Last week, I wrote about becoming the referee in our own lives.
The writing had more of a prophetic voice than the pastoral voice that comes naturally to me. Usually I lean toward reflective, careful, warm, pensive ways of sharing and being with people. Pastoral care (spiritual care) is at the center of ministry for me.
But in that post, like ancient Israel’s prophets or John the Baptist, my tone was far more clear, direct, and definitive. Declarative. “No one gets to tell you, ‘no harm, no foul.’ You are the ref in your own life. You are the steward of your experience. No one else.”
I squirmed a bit as I prepared to publish. I heard that clarity and sharpness—not sharp like a knife, but sharp like focusing a picture. The opposite of blurry. But, ummmm, different.
Is it OK that this sounds different? What if people are confused or put off by the shift in tone? Should I go back and soften it?

▶ DATA LINES:
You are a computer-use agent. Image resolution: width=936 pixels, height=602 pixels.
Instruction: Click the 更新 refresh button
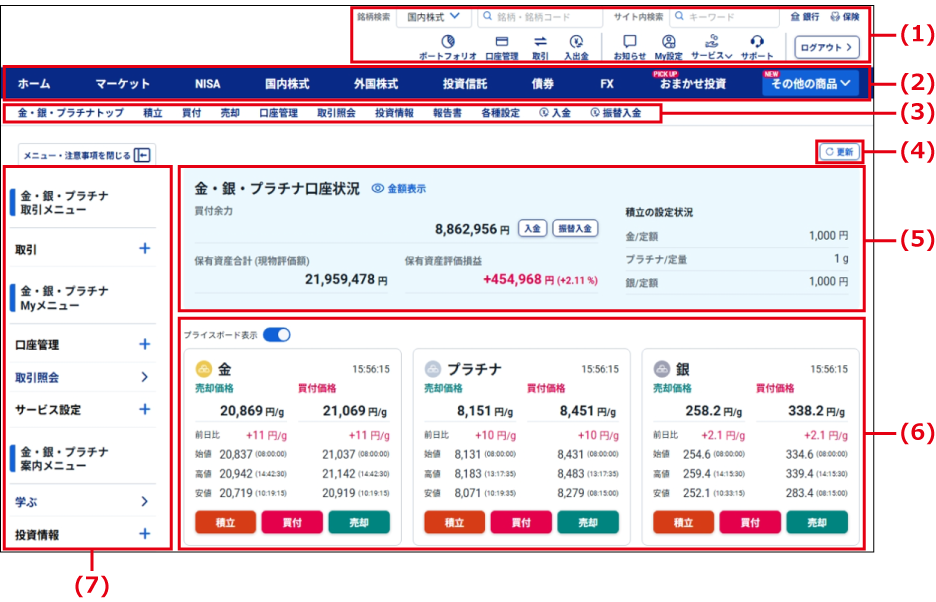838,152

▶ GIVEN INSTRUCTION:
In the post about writing voice, swap "prophetic" for "forceful" and give everything from "Last week, I" down to "ministry for me.". The listing has no connection to the text.

▶ WRITTEN SOLUTION:
Last week, I wrote about becoming the referee in our own lives.
The writing had more of a forceful voice than the pastoral voice that comes naturally to me. Usually I lean toward reflective, careful, warm, pensive ways of sharing and being with people. Pastoral care (spiritual care) is at the center of ministry for me.